Why does in-place Pod resize matter?

Kubernetes still excels at scaling workloads horizontally (adding or removing replicas), but in-place Pod resizing unlocks several key benefits for vertical scaling:

Reduced Disruption: Stateful applications, long-running batch jobs, and sensitive workloads can have their resources adjusted without suffering the downtime or state loss associated with a Pod restart.

Improved Resource Utilization: Scale down over-provisioned Pods without disruption, freeing up resources in the cluster. Conversely, provide more resources to Pods under heavy load without needing a restart.

Faster Scaling: Address transient resource needs more quickly. For example Java applications often need more CPU during startup than during steady-state operation. Start with higher CPU and resize down later.

What's changed between Alpha and Beta?

Since the alpha release in v1.27, significant work has gone into maturing the feature, improving its stability, and refining the user experience based on feedback and further development. Here are the key changes:

Notable user-facing changes

resize Subresource: Modifying Pod resources must now be done via the Pod's resize subresource (kubectl patch pod <name> --subresource resize ...). kubectl versions v1.32+ support this argument.

Resize Status via Conditions: The old status.resize field is deprecated. The status of a resize operation is now exposed via two Pod conditions:

PodResizePending: Indicates the Kubelet cannot grant the resize immediately (e.g., reason: Deferred if temporarily unable, reason: Infeasible if impossible on the node).

PodResizeInProgress: Indicates the resize is accepted and being applied. Errors encountered during this phase are now reported in this condition's message with reason: Error.

Sidecar Support: Resizing sidecar containers in-place is now supported.

Stability and reliability enhancements

Refined Allocated Resources Management: The allocation management logic with the Kubelet was significantly reworked, making it more consistent and robust. The changes eliminated whole classes of bugs, and greatly improved the reliability of in-place Pod resize.

Improved Checkpointing & State Tracking: A more robust system for tracking "allocated" and "actuated" resources was implemented, using new checkpoint files (allocated_pods_state, actuated_pods_state) to reliably manage resize state across Kubelet restarts and handle edge cases where runtime-reported resources differ from requested ones. Several bugs related to checkpointing and state restoration were fixed.
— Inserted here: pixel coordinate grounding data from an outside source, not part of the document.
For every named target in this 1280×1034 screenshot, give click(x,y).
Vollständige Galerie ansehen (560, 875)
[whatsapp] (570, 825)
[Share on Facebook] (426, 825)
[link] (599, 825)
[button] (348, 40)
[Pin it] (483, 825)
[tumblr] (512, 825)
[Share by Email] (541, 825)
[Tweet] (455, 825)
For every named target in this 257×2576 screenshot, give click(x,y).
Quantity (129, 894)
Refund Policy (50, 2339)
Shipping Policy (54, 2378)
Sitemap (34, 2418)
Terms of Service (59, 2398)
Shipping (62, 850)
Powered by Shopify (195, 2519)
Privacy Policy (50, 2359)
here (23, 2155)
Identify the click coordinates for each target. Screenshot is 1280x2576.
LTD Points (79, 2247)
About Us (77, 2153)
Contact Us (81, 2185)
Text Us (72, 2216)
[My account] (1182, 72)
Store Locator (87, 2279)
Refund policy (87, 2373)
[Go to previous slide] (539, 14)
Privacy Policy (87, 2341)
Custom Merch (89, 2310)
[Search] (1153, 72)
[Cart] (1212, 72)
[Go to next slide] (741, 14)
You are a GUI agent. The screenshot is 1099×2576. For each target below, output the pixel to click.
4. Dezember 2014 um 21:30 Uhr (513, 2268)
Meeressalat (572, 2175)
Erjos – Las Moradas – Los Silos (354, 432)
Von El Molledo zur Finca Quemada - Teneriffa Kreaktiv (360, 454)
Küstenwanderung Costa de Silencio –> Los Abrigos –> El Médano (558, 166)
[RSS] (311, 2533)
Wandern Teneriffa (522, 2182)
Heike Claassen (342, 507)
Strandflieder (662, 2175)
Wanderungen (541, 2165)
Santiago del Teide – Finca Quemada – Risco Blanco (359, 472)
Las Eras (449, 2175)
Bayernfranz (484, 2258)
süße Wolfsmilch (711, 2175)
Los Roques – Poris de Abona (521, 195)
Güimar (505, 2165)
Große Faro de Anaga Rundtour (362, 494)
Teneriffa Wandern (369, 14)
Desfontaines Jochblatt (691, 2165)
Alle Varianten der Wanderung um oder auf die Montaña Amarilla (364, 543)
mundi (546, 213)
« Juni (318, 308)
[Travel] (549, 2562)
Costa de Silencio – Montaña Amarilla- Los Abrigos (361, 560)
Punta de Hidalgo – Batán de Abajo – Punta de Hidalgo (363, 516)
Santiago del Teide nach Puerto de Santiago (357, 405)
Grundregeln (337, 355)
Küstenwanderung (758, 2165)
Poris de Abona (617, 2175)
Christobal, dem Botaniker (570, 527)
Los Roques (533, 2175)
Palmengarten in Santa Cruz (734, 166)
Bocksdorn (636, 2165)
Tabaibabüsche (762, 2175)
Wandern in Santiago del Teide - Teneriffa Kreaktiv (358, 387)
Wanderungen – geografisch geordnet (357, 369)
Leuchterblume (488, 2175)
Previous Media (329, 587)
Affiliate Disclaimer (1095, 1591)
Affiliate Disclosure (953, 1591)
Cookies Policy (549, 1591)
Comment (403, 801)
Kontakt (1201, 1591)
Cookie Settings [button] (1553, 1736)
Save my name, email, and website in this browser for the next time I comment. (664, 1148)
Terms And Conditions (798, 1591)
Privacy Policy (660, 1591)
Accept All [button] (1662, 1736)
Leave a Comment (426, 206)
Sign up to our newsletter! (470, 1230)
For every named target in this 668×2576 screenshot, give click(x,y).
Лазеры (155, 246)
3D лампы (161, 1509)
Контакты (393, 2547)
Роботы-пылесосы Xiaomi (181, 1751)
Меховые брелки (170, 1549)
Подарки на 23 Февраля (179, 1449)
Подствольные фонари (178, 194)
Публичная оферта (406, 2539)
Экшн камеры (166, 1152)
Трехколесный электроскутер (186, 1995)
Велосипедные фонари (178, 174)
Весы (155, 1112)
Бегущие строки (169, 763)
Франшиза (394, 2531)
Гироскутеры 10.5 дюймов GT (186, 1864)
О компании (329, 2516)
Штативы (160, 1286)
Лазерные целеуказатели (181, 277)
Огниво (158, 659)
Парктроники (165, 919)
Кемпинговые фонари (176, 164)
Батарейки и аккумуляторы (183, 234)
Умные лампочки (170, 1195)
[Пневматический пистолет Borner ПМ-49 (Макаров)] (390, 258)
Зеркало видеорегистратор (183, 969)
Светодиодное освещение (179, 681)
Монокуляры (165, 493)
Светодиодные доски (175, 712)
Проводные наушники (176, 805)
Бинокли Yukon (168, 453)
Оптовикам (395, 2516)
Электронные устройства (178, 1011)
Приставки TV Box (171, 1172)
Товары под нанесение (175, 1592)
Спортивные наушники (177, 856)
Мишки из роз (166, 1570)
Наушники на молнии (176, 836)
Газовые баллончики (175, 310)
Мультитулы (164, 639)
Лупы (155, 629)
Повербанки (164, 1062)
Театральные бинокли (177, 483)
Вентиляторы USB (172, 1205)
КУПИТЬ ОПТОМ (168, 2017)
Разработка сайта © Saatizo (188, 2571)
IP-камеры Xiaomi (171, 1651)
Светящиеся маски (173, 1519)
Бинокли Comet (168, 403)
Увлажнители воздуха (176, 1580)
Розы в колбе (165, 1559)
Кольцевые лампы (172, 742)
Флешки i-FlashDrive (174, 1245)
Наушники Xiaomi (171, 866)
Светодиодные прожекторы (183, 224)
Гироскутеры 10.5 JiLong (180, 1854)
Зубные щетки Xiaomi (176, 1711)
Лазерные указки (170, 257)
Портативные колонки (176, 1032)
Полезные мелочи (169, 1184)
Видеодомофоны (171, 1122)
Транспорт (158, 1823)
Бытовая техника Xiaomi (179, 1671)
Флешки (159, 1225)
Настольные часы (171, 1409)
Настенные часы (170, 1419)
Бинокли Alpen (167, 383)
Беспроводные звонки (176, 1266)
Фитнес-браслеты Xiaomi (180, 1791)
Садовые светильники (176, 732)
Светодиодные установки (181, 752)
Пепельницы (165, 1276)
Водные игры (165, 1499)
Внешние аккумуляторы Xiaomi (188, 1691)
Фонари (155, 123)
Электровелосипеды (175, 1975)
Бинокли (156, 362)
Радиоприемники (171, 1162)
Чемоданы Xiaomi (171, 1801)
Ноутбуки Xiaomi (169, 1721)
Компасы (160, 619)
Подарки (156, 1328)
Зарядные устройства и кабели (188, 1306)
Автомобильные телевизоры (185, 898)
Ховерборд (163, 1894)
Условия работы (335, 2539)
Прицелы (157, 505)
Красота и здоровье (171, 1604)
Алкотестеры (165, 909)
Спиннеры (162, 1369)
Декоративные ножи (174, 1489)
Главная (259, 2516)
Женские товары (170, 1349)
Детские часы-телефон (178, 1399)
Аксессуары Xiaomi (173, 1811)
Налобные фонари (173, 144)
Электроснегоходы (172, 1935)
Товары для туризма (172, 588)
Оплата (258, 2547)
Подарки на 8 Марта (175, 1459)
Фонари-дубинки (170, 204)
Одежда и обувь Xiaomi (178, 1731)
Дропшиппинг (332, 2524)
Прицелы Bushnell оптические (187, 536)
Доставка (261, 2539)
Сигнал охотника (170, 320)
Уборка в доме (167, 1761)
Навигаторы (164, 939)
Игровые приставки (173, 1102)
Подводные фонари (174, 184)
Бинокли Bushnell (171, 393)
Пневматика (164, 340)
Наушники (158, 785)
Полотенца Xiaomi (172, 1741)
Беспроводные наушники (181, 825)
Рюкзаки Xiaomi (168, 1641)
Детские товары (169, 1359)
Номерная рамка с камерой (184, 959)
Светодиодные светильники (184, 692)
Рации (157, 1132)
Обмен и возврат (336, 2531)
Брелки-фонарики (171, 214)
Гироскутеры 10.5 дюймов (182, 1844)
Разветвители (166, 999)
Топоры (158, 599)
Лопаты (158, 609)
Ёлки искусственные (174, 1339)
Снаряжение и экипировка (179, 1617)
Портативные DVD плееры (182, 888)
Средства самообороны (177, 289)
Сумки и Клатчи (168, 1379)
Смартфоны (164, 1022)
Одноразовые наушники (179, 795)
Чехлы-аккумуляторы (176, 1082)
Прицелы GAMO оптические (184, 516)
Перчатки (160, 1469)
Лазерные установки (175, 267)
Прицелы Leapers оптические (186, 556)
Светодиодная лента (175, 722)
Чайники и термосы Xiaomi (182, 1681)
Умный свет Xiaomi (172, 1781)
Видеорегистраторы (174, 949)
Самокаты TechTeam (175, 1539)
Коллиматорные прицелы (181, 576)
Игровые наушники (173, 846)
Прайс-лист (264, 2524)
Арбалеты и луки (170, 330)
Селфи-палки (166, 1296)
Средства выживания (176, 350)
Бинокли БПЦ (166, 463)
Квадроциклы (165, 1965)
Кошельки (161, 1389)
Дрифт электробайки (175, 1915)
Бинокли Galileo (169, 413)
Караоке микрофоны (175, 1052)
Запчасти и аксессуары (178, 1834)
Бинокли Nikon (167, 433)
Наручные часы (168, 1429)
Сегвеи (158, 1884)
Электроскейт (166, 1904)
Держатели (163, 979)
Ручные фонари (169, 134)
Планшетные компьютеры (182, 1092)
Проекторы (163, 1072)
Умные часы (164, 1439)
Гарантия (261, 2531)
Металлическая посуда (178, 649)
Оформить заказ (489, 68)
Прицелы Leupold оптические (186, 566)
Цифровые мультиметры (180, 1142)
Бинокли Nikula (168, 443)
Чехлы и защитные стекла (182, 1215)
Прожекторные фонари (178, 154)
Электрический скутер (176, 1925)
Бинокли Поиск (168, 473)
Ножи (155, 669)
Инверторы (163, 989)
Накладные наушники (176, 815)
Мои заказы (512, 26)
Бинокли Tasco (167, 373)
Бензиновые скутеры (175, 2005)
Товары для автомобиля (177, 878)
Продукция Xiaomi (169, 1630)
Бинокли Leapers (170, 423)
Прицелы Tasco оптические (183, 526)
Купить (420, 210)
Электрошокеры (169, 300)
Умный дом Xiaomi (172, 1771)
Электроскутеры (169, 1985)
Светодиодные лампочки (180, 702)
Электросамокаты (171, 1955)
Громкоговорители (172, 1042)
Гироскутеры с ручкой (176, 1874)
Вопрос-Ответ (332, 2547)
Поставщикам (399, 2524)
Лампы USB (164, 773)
Checkpointing efficiency was also improved.

Faster Resize Detection: Enhancements to the Kubelet's Pod Lifecycle Event Generator (PLEG) allow the Kubelet to respond to and complete resizes much more quickly.

Enhanced CRI Integration: A new UpdatePodSandboxResources CRI call was added to better inform runtimes and plugins (like NRI) about Pod-level resource changes.

Numerous Bug Fixes: Addressed issues related to systemd cgroup drivers, handling of containers without limits, CPU minimum share calculations, container restart backoffs, error propagation, test stability, and more.

What's next?

Graduating to Beta means the feature is ready for broader adoption, but development doesn't stop here! Here's what the community is focusing on next:

Stability and Productionization: Continued focus on hardening the feature, improving performance, and ensuring it is robust for production environments.

Addressing Limitations: Working towards relaxing some of the current limitations noted in the documentation, such as allowing memory limit decreases.

VerticalPodAutoscaler (VPA) Integration: Work to enable VPA to leverage in-place Pod resize is already underway. A new InPlaceOrRecreate update mode will allow it to attempt non-disruptive resizes first, or fall back to recreation if needed. This will allow users to benefit from VPA's recommendations with significantly less disruption.

User Feedback: Gathering feedback from users adopting the beta feature is crucial for prioritizing further enhancements and addressing any uncovered issues or bugs.

Getting started and providing feedback

With the InPlacePodVerticalScaling feature gate enabled by default in v1.33, you can start experimenting with in-place Pod resizing right away!

Refer to the documentation for detailed guides and examples.

As this feature moves through Beta, your feedback is invaluable. Please report any issues or share your experiences via the standard Kubernetes communication channels (GitHub issues, mailing lists, Slack). You can also review the KEP-1287: In-place Update of Pod Resources for the full in-depth design details.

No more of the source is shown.